New Carlisle’s City Council members voted Wednesday on a proposed property tax increase to support the city’s fire and EMS department. The council is looking for a $3M, five-year levy to be placed on the May 8 ballot.

Council members unanimously voted recently to place the property tax levy on the ballot this spring. This levy comes on the heels of the failed Levy last Nov that would have required a major change to the city’s income tax collections and could have resulted in the lost of nearly $1 million to its budget.

While voters rejected the Nov issue 67 percent to 33 percent, according to final results, the issue would have required the city to give a 100 percent income tax credit to New Carlisle residents who work in another city. New Carlisle taxes all residents at 1.5 percent, regardless of where they work. The last tax increase voters approved in New Carlisle was a half-percent income tax hike in 2015, which bumped the city’s income tax rate from 1 to 1.5 percent.

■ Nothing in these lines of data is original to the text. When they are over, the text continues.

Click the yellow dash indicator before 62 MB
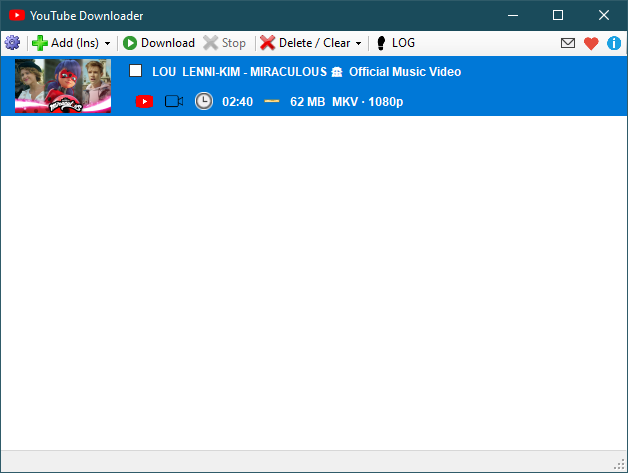 tap(271, 101)
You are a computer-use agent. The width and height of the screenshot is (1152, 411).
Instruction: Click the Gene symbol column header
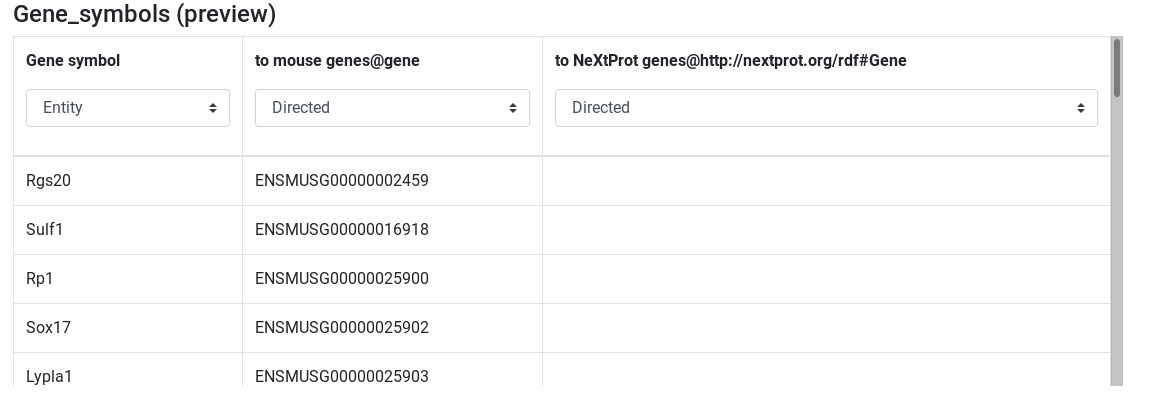[x=73, y=61]
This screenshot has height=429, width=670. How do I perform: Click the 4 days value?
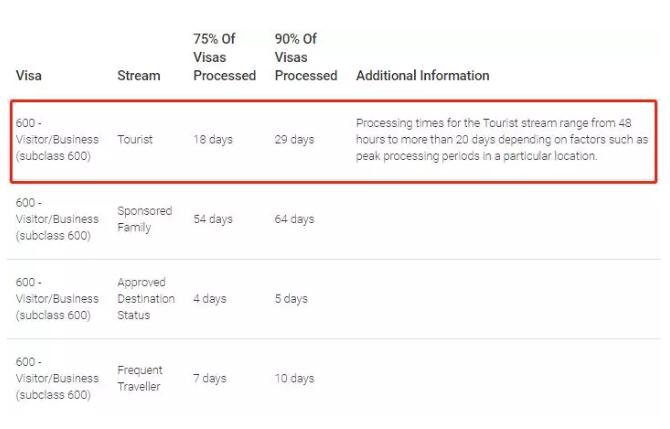coord(210,298)
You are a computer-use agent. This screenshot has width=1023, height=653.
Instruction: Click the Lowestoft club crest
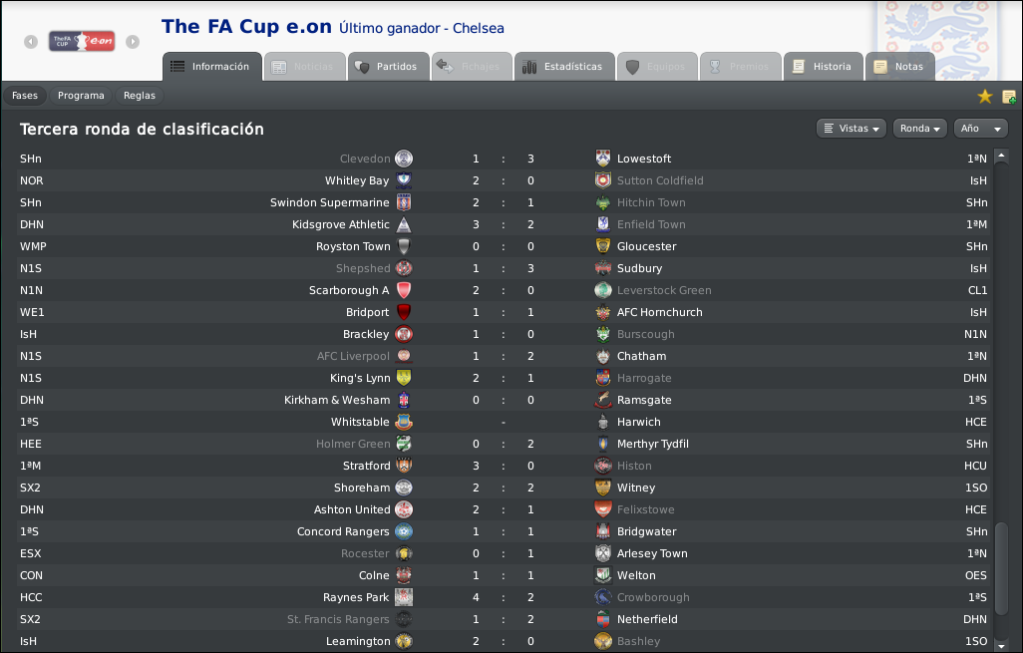tap(603, 159)
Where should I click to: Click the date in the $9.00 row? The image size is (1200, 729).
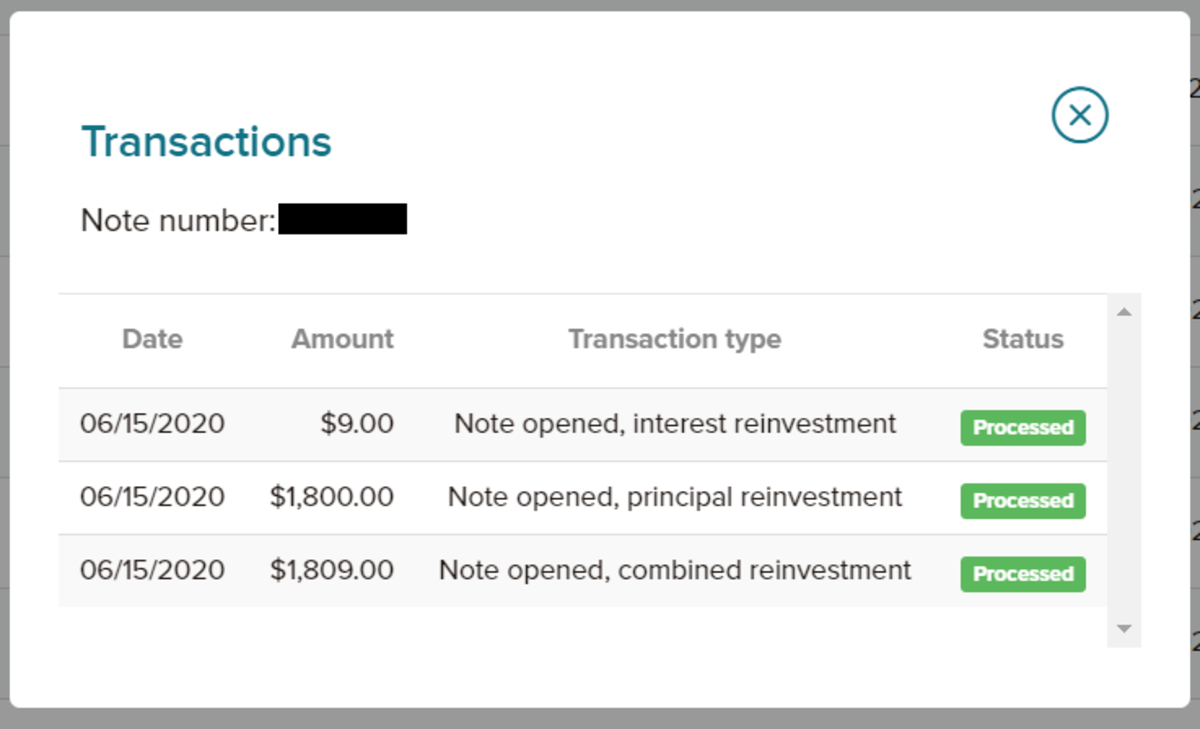(152, 424)
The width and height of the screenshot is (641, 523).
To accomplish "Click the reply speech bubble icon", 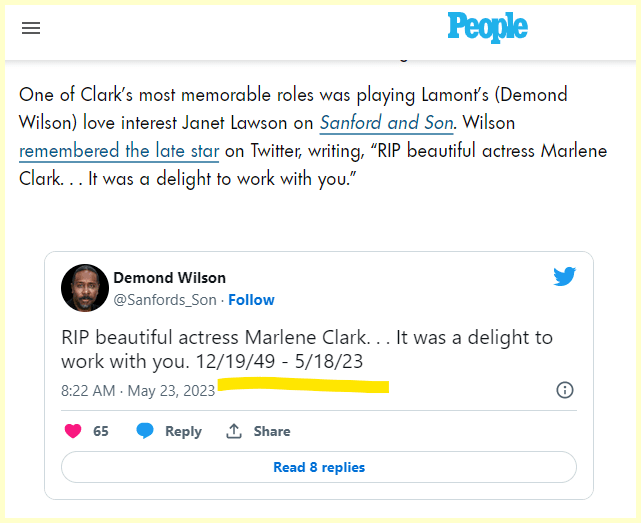I will 145,431.
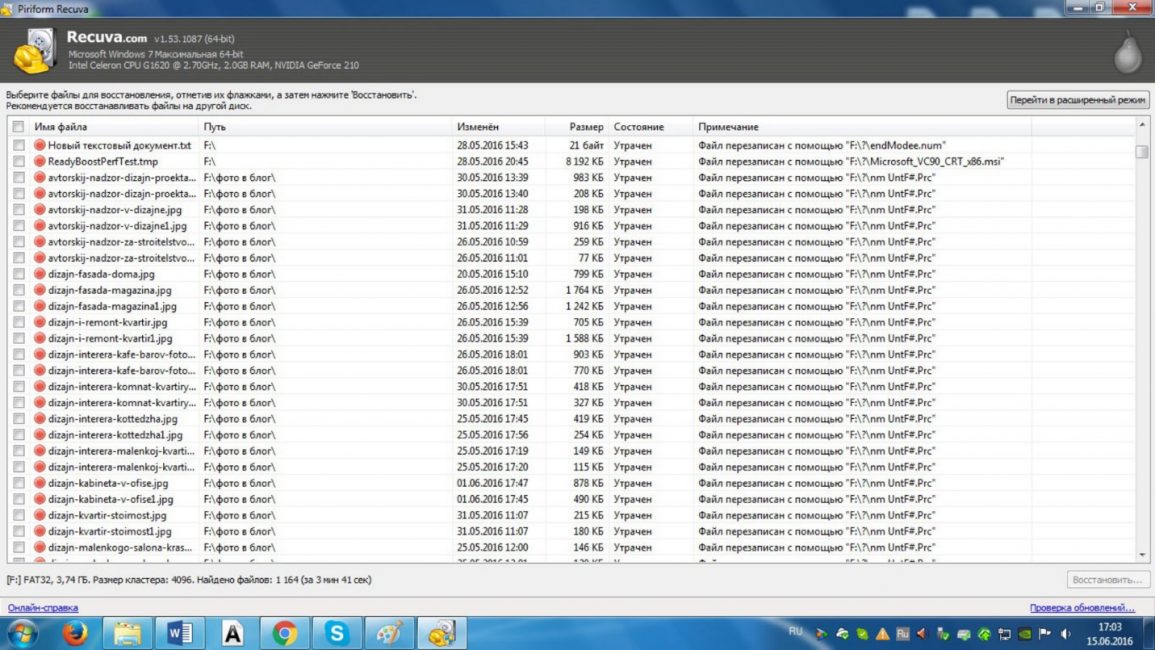Click the volume speaker tray icon
Screen dimensions: 1155x650
pyautogui.click(x=1065, y=634)
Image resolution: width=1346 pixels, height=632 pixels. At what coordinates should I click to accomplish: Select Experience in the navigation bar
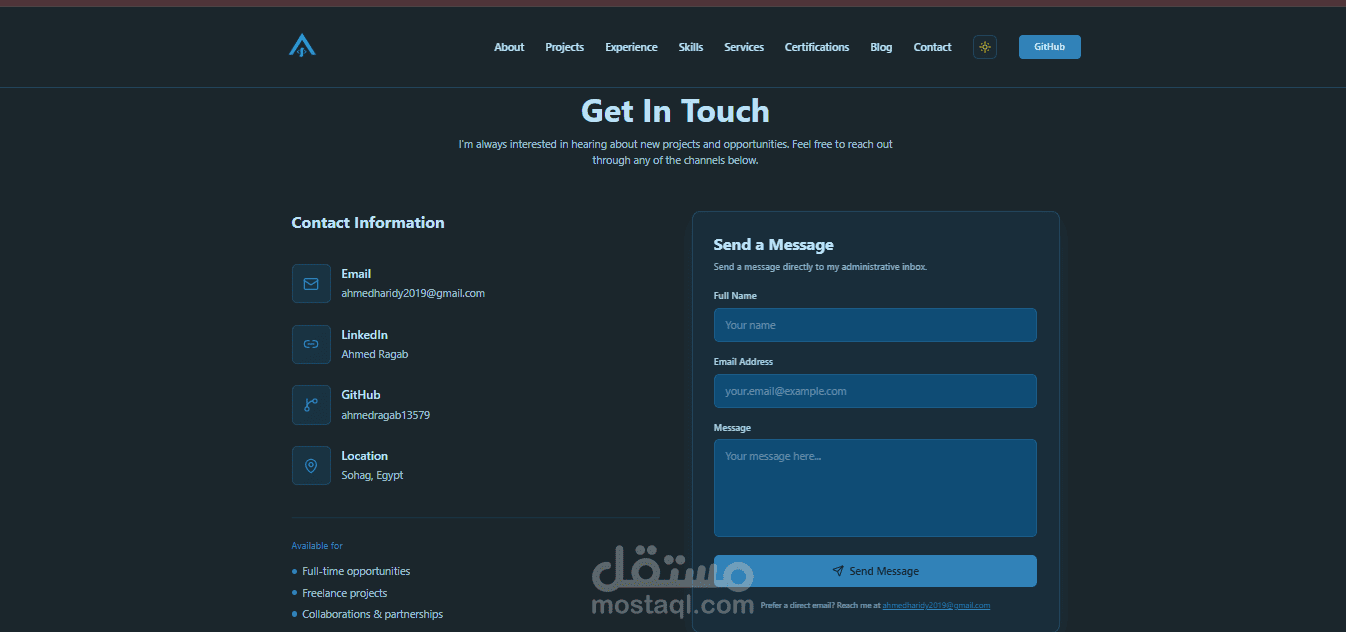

City leaders said at the time they would have had to cut 35 to 40 percent of their full-time staff if voters approved the change, including deputies who patrol New Carlisle and respond to emergency calls there.

The upcoming April property tax levy would be used to provide and
maintain fire equipment and buildings, establish and maintain fire
alarm communications, pay personnel and purchase ambulance equipment according to officials.

If passed, the additional tax would take effect in 2019 with a 3-mill
levy costing the owner of a $100,000 home about $105 per year.

The department has about 65 total staff members who are part-time or paid per call, while the department is staffed around the clock it is often a challenge. The department has had issues in the past recruiting and retaining for fire and EMS position as the city pays a lower wage then most departments in the area.

The department will hold an open house on Saturday, Feb. 24, to allow voters to see the current equipment and ask questions about the proposed levy.

The fire department has held fundraisers in the past and have applied for grants but without the passage of the proposed levy or new revenue new equipment is not affordable. The departments main fire engine being over 20 years old and the only ambulance being over 7 the cost to maintain and repair become prohibitive.